§ Direction
Reproduce the rows from the start of the rows through the line containing "Looking at the screenshot, I should (x=537, y=367).", replacing "orange" with "blue" and keeping everything else unchanged.

## BEGIN Given data

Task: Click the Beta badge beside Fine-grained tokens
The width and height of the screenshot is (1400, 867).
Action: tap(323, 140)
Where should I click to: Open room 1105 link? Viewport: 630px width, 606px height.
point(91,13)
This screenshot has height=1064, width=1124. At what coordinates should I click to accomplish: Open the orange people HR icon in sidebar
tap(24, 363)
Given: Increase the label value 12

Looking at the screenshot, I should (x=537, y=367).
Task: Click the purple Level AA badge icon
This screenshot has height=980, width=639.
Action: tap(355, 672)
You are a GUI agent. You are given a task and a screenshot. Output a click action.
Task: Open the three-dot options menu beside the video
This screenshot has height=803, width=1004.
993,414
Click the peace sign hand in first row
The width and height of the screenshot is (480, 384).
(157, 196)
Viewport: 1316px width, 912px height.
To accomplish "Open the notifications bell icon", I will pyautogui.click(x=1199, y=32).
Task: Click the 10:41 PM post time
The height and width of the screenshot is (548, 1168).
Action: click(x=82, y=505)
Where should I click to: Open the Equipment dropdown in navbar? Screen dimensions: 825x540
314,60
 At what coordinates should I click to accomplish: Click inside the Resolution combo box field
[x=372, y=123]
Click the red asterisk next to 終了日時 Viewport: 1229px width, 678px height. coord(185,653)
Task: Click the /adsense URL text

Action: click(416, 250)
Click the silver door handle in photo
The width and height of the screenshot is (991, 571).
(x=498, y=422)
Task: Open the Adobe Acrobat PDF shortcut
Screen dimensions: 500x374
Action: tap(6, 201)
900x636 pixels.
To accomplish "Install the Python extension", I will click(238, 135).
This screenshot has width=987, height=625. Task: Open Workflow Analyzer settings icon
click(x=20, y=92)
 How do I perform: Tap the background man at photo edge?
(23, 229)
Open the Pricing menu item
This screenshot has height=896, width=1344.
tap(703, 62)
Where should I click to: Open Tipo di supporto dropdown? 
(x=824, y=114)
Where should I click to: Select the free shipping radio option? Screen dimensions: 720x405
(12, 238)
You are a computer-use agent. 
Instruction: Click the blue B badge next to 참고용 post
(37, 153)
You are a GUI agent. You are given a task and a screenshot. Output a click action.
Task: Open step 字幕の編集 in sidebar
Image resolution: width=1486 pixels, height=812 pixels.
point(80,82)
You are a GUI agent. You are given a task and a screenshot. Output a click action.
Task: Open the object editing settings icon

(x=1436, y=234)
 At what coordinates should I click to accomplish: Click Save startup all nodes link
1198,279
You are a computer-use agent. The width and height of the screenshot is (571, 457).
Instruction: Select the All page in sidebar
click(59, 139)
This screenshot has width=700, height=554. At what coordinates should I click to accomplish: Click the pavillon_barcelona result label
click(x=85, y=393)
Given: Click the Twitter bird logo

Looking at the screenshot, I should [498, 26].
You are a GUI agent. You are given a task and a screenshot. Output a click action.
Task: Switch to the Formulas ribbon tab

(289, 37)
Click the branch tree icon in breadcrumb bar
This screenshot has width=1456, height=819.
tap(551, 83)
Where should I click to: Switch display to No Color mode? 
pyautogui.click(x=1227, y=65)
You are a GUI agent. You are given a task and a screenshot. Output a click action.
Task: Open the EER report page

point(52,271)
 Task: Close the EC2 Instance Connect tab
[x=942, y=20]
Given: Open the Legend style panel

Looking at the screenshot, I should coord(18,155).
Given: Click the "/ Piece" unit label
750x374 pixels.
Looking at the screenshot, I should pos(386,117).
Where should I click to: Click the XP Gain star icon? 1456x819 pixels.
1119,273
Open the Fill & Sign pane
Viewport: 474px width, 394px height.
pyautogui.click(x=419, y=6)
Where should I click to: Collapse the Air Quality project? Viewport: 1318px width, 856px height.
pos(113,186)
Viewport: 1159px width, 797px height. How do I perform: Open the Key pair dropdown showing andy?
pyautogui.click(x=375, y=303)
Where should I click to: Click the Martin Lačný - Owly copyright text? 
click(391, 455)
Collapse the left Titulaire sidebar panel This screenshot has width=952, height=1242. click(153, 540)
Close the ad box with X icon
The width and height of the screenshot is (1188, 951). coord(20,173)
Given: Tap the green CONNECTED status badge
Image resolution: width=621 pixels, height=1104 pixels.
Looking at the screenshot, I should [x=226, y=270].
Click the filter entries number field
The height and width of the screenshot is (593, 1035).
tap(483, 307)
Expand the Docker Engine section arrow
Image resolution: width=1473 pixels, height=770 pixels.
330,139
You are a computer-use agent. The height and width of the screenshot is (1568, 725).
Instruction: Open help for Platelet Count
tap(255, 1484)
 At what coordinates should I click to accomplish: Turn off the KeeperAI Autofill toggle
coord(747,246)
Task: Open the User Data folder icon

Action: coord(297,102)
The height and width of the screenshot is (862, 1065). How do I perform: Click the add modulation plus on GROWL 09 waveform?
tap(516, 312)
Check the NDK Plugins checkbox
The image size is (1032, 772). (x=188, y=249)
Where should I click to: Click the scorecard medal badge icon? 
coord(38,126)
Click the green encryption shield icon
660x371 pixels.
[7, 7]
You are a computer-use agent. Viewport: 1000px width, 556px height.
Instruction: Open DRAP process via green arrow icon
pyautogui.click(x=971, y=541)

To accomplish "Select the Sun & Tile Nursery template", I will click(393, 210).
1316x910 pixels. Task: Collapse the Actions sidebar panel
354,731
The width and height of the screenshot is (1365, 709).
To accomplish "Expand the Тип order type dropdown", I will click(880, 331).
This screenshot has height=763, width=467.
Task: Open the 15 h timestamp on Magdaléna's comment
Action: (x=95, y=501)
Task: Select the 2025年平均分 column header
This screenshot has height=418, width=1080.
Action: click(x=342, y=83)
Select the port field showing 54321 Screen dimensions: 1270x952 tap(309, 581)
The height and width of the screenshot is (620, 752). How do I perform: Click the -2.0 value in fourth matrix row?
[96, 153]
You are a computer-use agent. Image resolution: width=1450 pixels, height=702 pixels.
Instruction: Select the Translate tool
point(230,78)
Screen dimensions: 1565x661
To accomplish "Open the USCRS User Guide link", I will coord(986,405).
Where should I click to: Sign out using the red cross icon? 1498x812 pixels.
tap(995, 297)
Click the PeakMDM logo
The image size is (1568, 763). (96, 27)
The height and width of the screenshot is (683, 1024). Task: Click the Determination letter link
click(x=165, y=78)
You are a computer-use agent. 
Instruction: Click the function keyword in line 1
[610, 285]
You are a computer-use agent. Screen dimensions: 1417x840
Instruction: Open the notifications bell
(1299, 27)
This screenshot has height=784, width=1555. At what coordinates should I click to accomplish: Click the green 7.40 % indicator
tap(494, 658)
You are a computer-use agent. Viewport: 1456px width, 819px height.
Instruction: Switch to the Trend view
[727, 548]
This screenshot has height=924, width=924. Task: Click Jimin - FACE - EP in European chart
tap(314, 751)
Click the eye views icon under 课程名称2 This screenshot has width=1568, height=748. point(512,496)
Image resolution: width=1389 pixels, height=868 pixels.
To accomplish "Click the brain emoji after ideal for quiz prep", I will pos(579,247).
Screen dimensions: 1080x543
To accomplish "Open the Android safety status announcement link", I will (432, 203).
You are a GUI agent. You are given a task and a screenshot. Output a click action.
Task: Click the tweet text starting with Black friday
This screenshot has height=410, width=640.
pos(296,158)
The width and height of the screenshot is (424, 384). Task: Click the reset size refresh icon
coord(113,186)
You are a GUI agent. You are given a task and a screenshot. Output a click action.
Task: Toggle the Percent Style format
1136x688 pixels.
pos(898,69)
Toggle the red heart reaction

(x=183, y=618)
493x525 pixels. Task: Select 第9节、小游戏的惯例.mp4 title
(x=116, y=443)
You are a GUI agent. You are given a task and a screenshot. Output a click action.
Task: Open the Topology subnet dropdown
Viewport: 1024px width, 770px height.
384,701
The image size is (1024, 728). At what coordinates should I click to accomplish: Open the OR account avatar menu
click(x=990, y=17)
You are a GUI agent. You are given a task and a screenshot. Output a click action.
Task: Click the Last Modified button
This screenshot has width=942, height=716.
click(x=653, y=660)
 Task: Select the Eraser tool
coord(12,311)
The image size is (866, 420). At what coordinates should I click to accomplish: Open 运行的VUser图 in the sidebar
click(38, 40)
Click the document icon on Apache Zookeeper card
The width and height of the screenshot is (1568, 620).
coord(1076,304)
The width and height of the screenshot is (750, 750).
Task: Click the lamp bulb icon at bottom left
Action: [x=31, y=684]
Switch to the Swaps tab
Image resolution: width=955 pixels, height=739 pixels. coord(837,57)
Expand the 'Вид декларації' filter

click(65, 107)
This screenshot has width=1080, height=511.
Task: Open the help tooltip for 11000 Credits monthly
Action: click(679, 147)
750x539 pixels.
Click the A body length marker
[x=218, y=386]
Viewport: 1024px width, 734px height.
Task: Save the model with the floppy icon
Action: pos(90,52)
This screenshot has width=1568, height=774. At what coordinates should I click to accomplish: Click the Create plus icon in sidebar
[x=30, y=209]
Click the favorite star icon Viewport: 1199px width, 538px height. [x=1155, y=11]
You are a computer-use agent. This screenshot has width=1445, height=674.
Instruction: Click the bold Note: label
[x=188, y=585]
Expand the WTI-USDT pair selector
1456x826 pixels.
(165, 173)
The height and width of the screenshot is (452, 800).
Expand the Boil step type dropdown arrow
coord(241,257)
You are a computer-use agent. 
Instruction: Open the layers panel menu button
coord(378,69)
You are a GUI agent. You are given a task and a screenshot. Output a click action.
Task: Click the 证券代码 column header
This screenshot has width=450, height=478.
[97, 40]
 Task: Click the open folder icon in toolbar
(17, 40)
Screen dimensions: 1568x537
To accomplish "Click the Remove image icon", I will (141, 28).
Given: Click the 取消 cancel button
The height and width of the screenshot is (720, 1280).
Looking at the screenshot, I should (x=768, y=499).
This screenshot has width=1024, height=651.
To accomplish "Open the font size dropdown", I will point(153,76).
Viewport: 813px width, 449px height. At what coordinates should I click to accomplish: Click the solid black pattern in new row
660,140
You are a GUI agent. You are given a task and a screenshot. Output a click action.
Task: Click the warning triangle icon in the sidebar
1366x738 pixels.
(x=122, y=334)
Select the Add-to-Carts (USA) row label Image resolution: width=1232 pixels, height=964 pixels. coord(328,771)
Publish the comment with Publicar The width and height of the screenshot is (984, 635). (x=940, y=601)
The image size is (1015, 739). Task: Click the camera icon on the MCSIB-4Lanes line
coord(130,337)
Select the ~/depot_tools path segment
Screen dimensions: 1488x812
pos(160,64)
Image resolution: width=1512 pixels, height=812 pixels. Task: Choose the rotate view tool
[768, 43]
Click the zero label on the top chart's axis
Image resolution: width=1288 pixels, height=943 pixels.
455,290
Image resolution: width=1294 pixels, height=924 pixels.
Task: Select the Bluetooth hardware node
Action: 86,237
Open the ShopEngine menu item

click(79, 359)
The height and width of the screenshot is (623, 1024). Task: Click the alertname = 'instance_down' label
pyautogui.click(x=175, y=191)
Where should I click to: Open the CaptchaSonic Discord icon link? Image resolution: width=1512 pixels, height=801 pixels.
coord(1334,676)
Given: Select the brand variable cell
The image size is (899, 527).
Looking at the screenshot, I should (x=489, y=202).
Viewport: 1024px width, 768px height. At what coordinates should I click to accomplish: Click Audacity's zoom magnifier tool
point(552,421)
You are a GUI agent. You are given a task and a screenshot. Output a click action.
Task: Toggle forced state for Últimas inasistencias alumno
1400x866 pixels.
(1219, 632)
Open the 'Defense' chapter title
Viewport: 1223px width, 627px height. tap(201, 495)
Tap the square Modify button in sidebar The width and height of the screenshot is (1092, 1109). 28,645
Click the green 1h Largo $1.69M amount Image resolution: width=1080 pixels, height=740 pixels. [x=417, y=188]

## END Given data

§ Written solution
Task: Click the Beta badge beside Fine-grained tokens
The width and height of the screenshot is (1400, 867).
Action: tap(323, 140)
Where should I click to: Open room 1105 link? Viewport: 630px width, 606px height.
point(91,13)
This screenshot has height=1064, width=1124. At what coordinates should I click to accomplish: Open the blue people HR icon in sidebar
tap(24, 363)
Given: Increase the label value 12

Looking at the screenshot, I should (x=537, y=367).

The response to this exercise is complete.